President calls for bipartisan action on immigration and prison reform

FILE - In this Feb. 28, 2017, photo, President Donald Trump, flanked by Vice President Mike Pence and House Speaker Paul Ryan of Wis., arrives on Capitol Hill in Washington, for his address to a joint session of Congress. No natural orator, Trump has nonetheless shown at times that he can deliver a powerful speech that effectively outlines his vision, strikes an emotional chord and moves commentators to declare that he, at last, looks presidential. And then the teleprompter gets turned off. (Jim Lo Scalzo/Pool Image via AP, File)

AUSTIN (KXAN) – President Donald Trump focused much of his first State of Union address on immigration issues.  He urged both Republicans and Democrats to come together to support his plan.

There has been agreement among some Democrats and Republicans: they don’t like the President’s plan. Some Republicans oppose Trump’s call for a path to citizenship for DACA recipients. House Minority Leader Nancy Pelosi called the President’s plan offensive.

“The President presents himself as generous towards dreamers, but he is holding them hostage to the most extreme anti-immigrant agenda in generations,” Pelosi said.

Tyler Norris, a Republican political consultant, called the President’s plan a big game changer. “It allows 1.8 million people to have a pathway to citizenship between 10 and 12 years from now, and all they’re asking for is $25 billion to build the wall and have more border security,” Norris said in an interview on KXAN’s State of Texas.

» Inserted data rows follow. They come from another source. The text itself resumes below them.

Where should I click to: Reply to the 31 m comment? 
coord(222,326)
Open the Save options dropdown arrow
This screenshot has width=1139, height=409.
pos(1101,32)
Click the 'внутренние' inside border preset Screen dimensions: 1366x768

“I think there’s a compromise to be found, but unfortunately there’s enough not to like for both sides to make this an iffy deal in the Senate,” Norris added.

Ed Espinoza, executive director at Progress Texas, said Democrats want a clean process where they vote on DACA first, before the other pillars of the President’s plan.

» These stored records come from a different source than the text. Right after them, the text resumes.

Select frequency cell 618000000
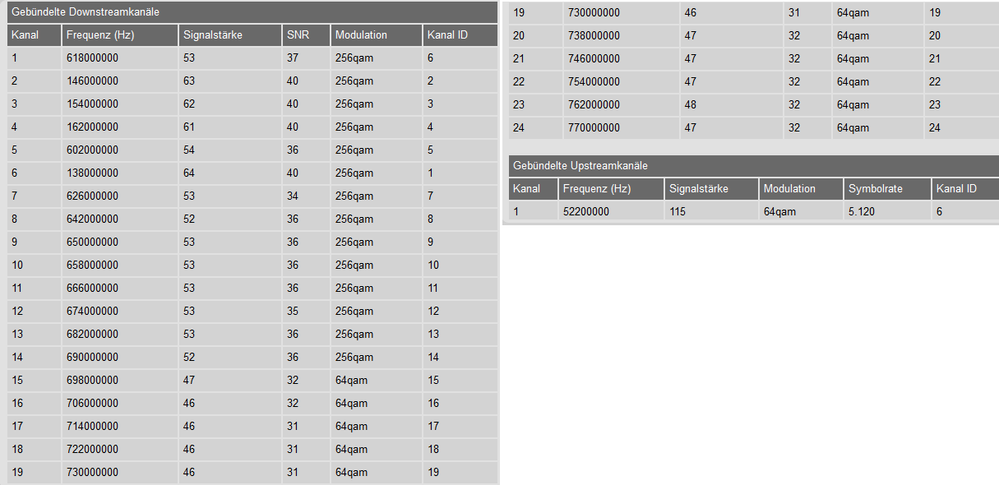This screenshot has width=999, height=485. (x=92, y=58)
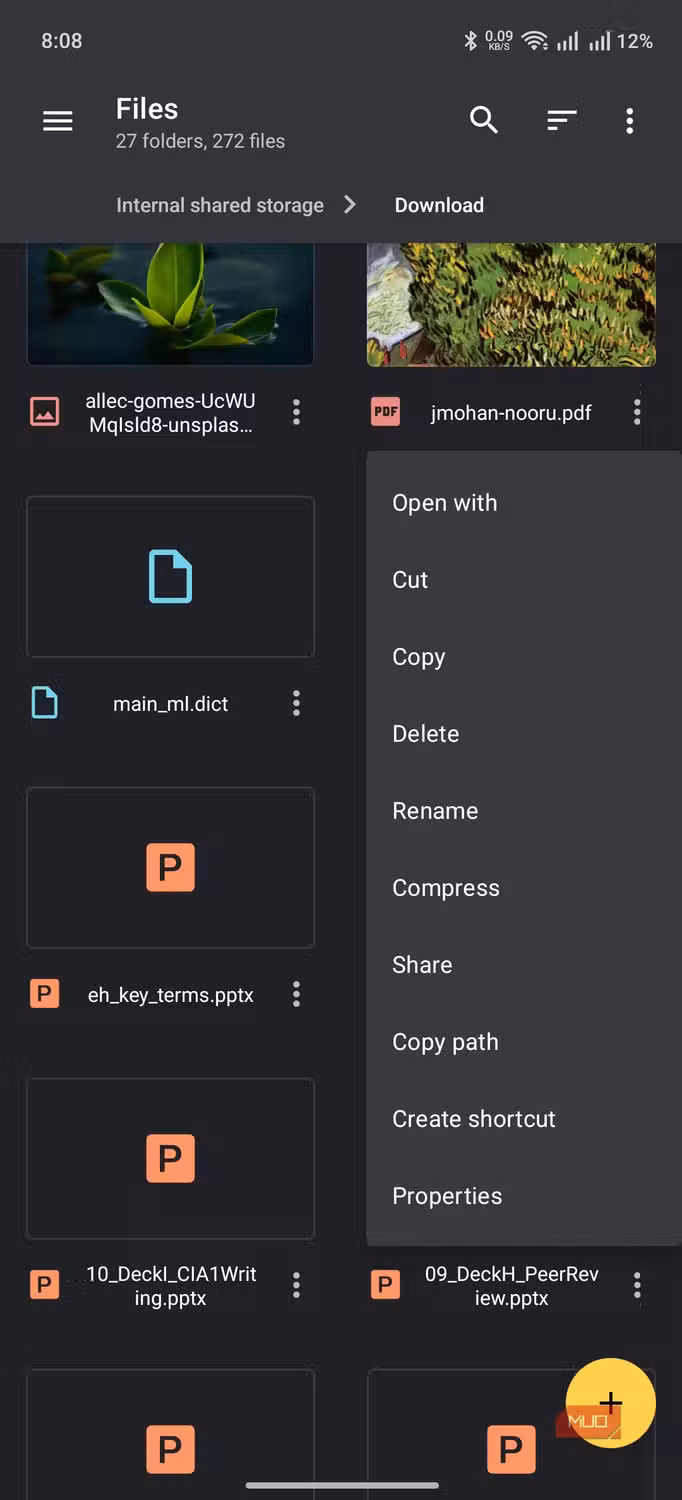Go to Internal shared storage breadcrumb
This screenshot has height=1500, width=682.
220,205
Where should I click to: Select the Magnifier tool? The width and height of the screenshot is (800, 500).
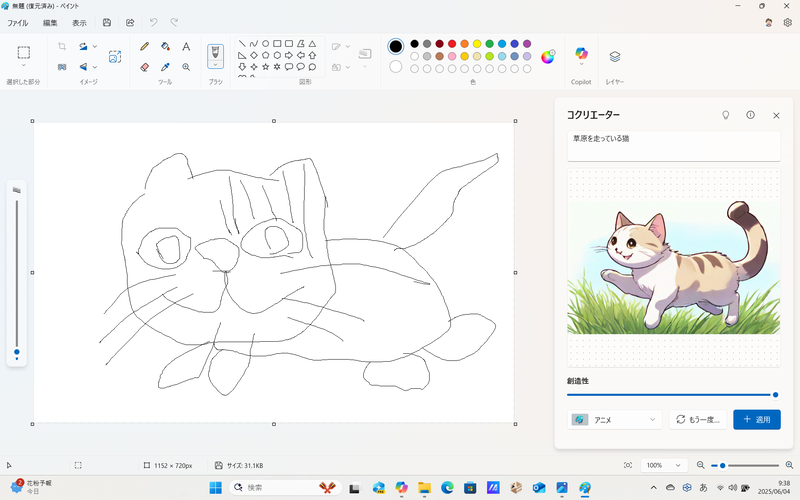(186, 67)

“I think we all want some sort of bipartisan support in government in general,” Espinoza said. “Let’s do them separately and not hold these people as a bargaining chip.”

The President said he wants to end what he calls chain migration, putting limits on the number of family members a legal immigrant can sponsor. Espinoza said that would be detrimental because not all immigrants have a traditional family.

“Another name for chain migration, by the way, is family migration,” Espinoza said. “Sometimes it’s aunts and uncles, particularly if they are refugees or if they are people from circumstances where their nuclear family isn’t the same anymore.”

Trump laid out several proposals beyond immigration during his State of the Union address. He surprised some people by making a pitch for prison reform and programs to help former inmates find jobs.

Derek Cohen, the director of the Center for Effective Justice and Right on Crime at the Texas Public Policy Foundation, said people need to get over the preconception that prison reform is only a liberal issue.

“We’ve been doing it at a bipartisan basis here in Texas for at least 10 years,” Cohen said. He pointed to work on prison reform during the 2007 session led by Democratic Sen. John Whitmire and Republican house member Jerry Madden. Cohen hopes Texas can lead the way for future reforms.

“This is an issue of people that are coming out of prison regardless,” Cohen said. “Are we doing all we can to make sure that they’re not a part of the frequent flyer club and end up back there later?”

“This is going to be an issue moving forward,” Cohen said. “It’s going to be high priority and it’s going to be soon.”